Mais faute de perspectives politiques ou militaires pour les Palestiniens, on ne voit pas bien quel consensus pourrait émerger des discussions qui ont lieu actuellement au Caire.
Le camp d’Ein al-Hilweh qui abrite plus de 63 000 Palestiniens et descendants de Palestiniens dans une petite zone de bâtiments densément peuplés, est à l’image de l’épopée palestinienne : isolé et fracturé.
Isolé, car un mur ceinture le camp d’Ein el Heloué et l’entrée est gardée par l’armée libanaise. Les résidents d’Ein el Heloué sont nés au Liban mais ne sont pas libanais, ils vivent des aides internationales et n’ont pas le droit de travailler, ni d’acheter un bien immobilier au Liban. Ils doivent montrer patte blanche s’ils veulent sortir du camp. L’apartheid pour les Palestiniens c’est plus surement au Liban qu’en Israël qu’il se produit. Mais il est malséant d’en parler.
Guerres intestines
Fracturé, le mouvement palestinien l’est aussi. Les guerres intestines entre mouvements rivaux n’ont jamais cessé. Au début des années 1990, les milices palestiniennes s’unissaient pour combattre l’armée libanaise. Mais depuis que celle-ci a pris la décision de ne plus rentrer dans les camps palestiniens, les milices s’entretuent pour savoir qui aura le contrôle des camps.

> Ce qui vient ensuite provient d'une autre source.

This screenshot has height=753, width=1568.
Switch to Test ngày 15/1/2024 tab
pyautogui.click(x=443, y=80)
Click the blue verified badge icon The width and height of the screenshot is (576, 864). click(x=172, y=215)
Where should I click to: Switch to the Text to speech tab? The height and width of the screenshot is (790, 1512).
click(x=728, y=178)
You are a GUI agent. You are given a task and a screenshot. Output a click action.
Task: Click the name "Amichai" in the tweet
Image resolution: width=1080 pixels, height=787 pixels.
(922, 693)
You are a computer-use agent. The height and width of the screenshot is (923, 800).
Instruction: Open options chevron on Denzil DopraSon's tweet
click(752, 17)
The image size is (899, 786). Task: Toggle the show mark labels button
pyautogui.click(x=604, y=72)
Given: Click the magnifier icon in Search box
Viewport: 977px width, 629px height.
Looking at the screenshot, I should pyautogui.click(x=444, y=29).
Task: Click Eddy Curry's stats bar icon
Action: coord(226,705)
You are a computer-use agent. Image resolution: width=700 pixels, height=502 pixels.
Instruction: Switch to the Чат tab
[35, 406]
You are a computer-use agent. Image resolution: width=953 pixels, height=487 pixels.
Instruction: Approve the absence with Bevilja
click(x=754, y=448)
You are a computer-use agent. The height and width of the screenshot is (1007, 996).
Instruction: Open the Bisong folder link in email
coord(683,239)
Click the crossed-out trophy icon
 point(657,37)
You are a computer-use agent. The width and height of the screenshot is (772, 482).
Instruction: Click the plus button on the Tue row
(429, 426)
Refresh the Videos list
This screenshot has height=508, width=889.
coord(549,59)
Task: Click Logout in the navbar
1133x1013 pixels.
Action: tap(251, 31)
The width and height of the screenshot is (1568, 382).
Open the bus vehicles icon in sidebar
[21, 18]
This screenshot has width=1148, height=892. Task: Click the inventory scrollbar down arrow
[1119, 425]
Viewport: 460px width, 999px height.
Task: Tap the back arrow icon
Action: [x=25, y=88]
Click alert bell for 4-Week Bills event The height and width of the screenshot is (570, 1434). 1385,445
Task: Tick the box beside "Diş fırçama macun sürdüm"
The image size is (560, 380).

En 2017, le Fatah a combattu des milices islamistes proches de l’Etat Islamique et ni l’un, ni l’autre n’ épargné les fugitifs qui cherchaient désespérément refuge dans les quartiers surpeuplés du camp.
Après la Syrie dévastée par une guerre civile, c’est sans doute au Liban que la situation des Palestiniens est la plus difficile. Ces descendants de réfugiés ont toujours été considérés par les Libanais comme des étrangers « résidents temporaires ». Perçus comme un facteur de déstabilisation du fragile équilibre entre les communautés qui peuplent le Liban, les Palestiniens sont considérés comme un fardeau. Ils vivent dans des camps fermés et étroitement surveillés par l’armée libanaise. Plus de 20 professions leur sont interdites et ils ne peuvent acquérir des biens fonciers.
Quelle que soit l’évolution du Proche Orient, leur situation n’a rien de bien réjouissant. Ni pour eux, ni pour ceux qui les côtoient.